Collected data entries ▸
- - -

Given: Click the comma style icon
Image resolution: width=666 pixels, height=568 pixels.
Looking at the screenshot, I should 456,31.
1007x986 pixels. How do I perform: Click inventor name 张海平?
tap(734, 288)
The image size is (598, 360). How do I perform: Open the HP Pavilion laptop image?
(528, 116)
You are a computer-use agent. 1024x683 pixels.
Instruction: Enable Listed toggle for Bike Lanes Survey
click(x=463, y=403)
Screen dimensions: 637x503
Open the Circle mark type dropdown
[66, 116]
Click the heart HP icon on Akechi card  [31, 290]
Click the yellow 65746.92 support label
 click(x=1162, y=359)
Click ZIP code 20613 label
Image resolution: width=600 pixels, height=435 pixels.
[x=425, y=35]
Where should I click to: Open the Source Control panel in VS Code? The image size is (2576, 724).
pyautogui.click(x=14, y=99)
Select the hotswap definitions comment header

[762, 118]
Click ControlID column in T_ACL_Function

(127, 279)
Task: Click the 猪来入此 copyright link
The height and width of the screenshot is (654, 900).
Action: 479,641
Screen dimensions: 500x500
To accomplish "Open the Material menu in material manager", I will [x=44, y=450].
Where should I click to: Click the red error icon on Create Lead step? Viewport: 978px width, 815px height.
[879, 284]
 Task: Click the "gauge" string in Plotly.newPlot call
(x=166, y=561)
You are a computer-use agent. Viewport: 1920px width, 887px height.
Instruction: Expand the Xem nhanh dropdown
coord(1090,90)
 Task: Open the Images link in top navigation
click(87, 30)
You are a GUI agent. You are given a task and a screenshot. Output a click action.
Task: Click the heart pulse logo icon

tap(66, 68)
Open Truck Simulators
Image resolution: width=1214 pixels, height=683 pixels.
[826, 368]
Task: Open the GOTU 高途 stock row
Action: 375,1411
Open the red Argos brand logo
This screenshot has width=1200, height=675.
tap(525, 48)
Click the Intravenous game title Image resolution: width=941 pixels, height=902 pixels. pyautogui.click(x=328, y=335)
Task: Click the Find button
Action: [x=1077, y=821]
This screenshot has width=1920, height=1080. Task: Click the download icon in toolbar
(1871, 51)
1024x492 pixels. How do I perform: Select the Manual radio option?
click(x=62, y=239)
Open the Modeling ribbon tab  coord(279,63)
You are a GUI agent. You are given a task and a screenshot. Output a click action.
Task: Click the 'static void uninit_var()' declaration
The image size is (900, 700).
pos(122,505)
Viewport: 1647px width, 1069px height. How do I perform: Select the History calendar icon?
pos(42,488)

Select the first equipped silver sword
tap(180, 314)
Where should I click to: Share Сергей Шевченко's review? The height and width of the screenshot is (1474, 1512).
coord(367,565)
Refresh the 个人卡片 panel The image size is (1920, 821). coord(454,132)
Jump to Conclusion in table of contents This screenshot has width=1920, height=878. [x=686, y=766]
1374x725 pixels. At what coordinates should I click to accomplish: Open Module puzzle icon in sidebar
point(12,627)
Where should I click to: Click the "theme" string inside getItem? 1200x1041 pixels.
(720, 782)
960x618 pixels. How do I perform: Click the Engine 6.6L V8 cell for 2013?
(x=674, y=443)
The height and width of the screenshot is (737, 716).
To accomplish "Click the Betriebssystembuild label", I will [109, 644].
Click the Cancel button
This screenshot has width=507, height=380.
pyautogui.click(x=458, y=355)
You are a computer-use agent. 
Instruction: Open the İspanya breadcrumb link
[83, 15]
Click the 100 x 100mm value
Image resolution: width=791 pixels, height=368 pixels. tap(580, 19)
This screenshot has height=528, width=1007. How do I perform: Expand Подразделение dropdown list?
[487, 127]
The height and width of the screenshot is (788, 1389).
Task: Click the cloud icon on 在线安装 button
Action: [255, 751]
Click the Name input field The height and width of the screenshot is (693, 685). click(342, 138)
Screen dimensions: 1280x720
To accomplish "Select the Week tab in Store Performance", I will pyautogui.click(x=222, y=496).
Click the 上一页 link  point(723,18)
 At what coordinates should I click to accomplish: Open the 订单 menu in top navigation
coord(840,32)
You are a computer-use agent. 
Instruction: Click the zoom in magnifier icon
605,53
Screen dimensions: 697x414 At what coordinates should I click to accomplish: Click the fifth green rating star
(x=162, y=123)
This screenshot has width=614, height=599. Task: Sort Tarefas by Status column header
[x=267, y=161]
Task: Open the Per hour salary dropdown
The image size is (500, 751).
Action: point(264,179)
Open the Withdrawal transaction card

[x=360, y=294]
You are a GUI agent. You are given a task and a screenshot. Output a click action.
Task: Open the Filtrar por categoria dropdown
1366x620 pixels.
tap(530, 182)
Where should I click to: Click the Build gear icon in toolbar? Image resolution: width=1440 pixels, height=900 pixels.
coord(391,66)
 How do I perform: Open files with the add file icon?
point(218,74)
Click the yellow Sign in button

- - -

Work to be completed ▸
Write out the complete set of records exactly as given.

Exercise solution ▸
Given: Click the comma style icon
Image resolution: width=666 pixels, height=568 pixels.
Looking at the screenshot, I should 456,31.
1007x986 pixels. How do I perform: Click inventor name 张海平?
tap(734, 288)
The image size is (598, 360). How do I perform: Open the HP Pavilion laptop image?
(528, 116)
You are a computer-use agent. 1024x683 pixels.
Instruction: Enable Listed toggle for Bike Lanes Survey
click(x=463, y=403)
Screen dimensions: 637x503
Open the Circle mark type dropdown
[66, 116]
Click the heart HP icon on Akechi card  [31, 290]
Click the yellow 65746.92 support label
 click(x=1162, y=359)
Click ZIP code 20613 label
Image resolution: width=600 pixels, height=435 pixels.
[x=425, y=35]
Where should I click to: Open the Source Control panel in VS Code? The image size is (2576, 724).
pyautogui.click(x=14, y=99)
Select the hotswap definitions comment header

[762, 118]
Click ControlID column in T_ACL_Function

(127, 279)
Task: Click the 猪来入此 copyright link
The height and width of the screenshot is (654, 900).
Action: 479,641
Screen dimensions: 500x500
To accomplish "Open the Material menu in material manager", I will [x=44, y=450].
Where should I click to: Click the red error icon on Create Lead step? Viewport: 978px width, 815px height.
[879, 284]
 Task: Click the "gauge" string in Plotly.newPlot call
(x=166, y=561)
You are a computer-use agent. Viewport: 1920px width, 887px height.
Instruction: Expand the Xem nhanh dropdown
coord(1090,90)
 Task: Open the Images link in top navigation
click(87, 30)
You are a GUI agent. You are given a task and a screenshot. Output a click action.
Task: Click the heart pulse logo icon

tap(66, 68)
Open Truck Simulators
Image resolution: width=1214 pixels, height=683 pixels.
[826, 368]
Task: Open the GOTU 高途 stock row
Action: 375,1411
Open the red Argos brand logo
This screenshot has width=1200, height=675.
tap(525, 48)
Click the Intravenous game title Image resolution: width=941 pixels, height=902 pixels. pyautogui.click(x=328, y=335)
Task: Click the Find button
Action: [x=1077, y=821]
This screenshot has width=1920, height=1080. Task: Click the download icon in toolbar
(1871, 51)
1024x492 pixels. How do I perform: Select the Manual radio option?
click(x=62, y=239)
Open the Modeling ribbon tab  coord(279,63)
You are a GUI agent. You are given a task and a screenshot. Output a click action.
Task: Click the 'static void uninit_var()' declaration
The image size is (900, 700).
pos(122,505)
Viewport: 1647px width, 1069px height. How do I perform: Select the History calendar icon?
pos(42,488)

Select the first equipped silver sword
tap(180, 314)
Where should I click to: Share Сергей Шевченко's review? The height and width of the screenshot is (1474, 1512).
coord(367,565)
Refresh the 个人卡片 panel The image size is (1920, 821). coord(454,132)
Jump to Conclusion in table of contents This screenshot has width=1920, height=878. [x=686, y=766]
1374x725 pixels. At what coordinates should I click to accomplish: Open Module puzzle icon in sidebar
point(12,627)
Where should I click to: Click the "theme" string inside getItem? 1200x1041 pixels.
(720, 782)
960x618 pixels. How do I perform: Click the Engine 6.6L V8 cell for 2013?
(x=674, y=443)
The height and width of the screenshot is (737, 716).
To accomplish "Click the Betriebssystembuild label", I will [109, 644].
Click the Cancel button
This screenshot has width=507, height=380.
pyautogui.click(x=458, y=355)
You are a computer-use agent. 
Instruction: Open the İspanya breadcrumb link
[83, 15]
Click the 100 x 100mm value
Image resolution: width=791 pixels, height=368 pixels. tap(580, 19)
This screenshot has height=528, width=1007. How do I perform: Expand Подразделение dropdown list?
[487, 127]
The height and width of the screenshot is (788, 1389).
Task: Click the cloud icon on 在线安装 button
Action: [255, 751]
Click the Name input field The height and width of the screenshot is (693, 685). click(342, 138)
Screen dimensions: 1280x720
To accomplish "Select the Week tab in Store Performance", I will pyautogui.click(x=222, y=496).
Click the 上一页 link  point(723,18)
 At what coordinates should I click to accomplish: Open the 订单 menu in top navigation
coord(840,32)
You are a computer-use agent. 
Instruction: Click the zoom in magnifier icon
605,53
Screen dimensions: 697x414 At what coordinates should I click to accomplish: Click the fifth green rating star
(x=162, y=123)
This screenshot has width=614, height=599. Task: Sort Tarefas by Status column header
[x=267, y=161]
Task: Open the Per hour salary dropdown
The image size is (500, 751).
Action: point(264,179)
Open the Withdrawal transaction card

[x=360, y=294]
You are a GUI agent. You are given a task and a screenshot. Output a click action.
Task: Open the Filtrar por categoria dropdown
1366x620 pixels.
tap(530, 182)
Where should I click to: Click the Build gear icon in toolbar? Image resolution: width=1440 pixels, height=900 pixels.
coord(391,66)
 How do I perform: Open files with the add file icon?
point(218,74)
Click the yellow Sign in button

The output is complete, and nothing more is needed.